Pull out every line of the data below and copy each one word for word, changing nothing.

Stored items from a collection
####

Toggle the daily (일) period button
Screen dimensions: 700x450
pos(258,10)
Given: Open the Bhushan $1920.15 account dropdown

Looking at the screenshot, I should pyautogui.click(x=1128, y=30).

####

● THE OUTPUT:
Toggle the daily (일) period button
Screen dimensions: 700x450
pos(258,10)
Given: Open the Bhushan $1920.15 account dropdown

Looking at the screenshot, I should pyautogui.click(x=1128, y=30).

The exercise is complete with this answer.